DATA SUPPLIED:
╔══

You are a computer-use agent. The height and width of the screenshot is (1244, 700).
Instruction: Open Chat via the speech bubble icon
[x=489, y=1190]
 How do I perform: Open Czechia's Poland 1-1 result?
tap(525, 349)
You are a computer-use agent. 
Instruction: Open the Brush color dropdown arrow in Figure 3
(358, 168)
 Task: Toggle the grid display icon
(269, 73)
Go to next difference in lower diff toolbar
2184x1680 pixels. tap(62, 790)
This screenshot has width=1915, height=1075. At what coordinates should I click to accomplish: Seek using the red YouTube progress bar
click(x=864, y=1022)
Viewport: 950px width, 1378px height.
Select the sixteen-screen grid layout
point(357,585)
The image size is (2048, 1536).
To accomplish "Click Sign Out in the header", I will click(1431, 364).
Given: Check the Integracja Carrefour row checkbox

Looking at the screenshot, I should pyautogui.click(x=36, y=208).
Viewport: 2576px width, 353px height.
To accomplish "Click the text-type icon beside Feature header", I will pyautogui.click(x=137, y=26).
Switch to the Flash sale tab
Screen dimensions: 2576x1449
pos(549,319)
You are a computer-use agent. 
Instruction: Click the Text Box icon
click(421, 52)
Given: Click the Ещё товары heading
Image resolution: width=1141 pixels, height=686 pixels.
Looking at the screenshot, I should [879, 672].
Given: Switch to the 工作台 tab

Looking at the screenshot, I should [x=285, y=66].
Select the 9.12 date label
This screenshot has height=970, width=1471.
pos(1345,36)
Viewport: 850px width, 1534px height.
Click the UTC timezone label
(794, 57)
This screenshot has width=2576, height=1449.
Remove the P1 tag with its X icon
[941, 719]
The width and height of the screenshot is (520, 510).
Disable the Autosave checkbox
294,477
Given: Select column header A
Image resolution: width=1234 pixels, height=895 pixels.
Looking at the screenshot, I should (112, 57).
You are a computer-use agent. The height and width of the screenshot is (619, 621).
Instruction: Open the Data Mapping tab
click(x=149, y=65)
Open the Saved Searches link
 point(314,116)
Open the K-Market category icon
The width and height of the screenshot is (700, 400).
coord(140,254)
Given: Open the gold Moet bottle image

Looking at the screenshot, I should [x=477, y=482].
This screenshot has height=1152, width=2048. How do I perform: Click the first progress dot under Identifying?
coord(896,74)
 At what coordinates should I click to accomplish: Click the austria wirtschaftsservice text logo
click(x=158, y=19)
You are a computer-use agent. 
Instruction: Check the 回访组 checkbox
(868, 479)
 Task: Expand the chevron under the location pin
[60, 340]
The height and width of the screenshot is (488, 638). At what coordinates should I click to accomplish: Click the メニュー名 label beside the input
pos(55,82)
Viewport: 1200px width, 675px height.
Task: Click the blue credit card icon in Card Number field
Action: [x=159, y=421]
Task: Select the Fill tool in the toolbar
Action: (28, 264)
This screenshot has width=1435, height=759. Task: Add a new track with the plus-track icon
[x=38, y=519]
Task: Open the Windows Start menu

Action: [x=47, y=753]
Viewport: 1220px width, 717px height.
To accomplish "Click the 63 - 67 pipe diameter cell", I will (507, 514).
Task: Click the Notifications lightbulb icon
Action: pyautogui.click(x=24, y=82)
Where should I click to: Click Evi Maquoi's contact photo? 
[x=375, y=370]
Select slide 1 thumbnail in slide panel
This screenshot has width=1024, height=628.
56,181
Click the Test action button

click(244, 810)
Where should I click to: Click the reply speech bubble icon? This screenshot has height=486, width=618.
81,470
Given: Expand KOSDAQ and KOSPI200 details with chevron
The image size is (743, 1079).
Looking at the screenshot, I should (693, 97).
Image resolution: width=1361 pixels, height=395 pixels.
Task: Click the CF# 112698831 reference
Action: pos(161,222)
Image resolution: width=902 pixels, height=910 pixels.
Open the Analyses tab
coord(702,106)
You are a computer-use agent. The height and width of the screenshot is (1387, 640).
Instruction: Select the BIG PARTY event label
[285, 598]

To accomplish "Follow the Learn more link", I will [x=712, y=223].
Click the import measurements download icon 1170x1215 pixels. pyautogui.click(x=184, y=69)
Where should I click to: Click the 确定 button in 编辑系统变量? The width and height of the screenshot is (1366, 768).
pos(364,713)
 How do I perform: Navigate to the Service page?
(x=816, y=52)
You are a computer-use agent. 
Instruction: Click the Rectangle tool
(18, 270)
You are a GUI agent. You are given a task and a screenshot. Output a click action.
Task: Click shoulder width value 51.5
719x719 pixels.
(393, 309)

╚══

PROMPT: Starting with the line containing "Click the import" and going on through the last line above, rewrite every line in full, keeping all other text unchanged. Scale each coordinate in the answers by 2.1 and round to whole numbers, with halves rounded up.

SOLUTION BELOW:
Click the import measurements download icon 1170x1215 pixels. pyautogui.click(x=386, y=145)
Where should I click to: Click the 确定 button in 编辑系统变量? The width and height of the screenshot is (1366, 768).
pos(764,1497)
 How do I perform: Navigate to the Service page?
(x=1714, y=109)
You are a computer-use agent. 
Instruction: Click the Rectangle tool
(38, 567)
You are a GUI agent. You are given a task and a screenshot. Output a click action.
Task: Click shoulder width value 51.5
719x719 pixels.
(825, 649)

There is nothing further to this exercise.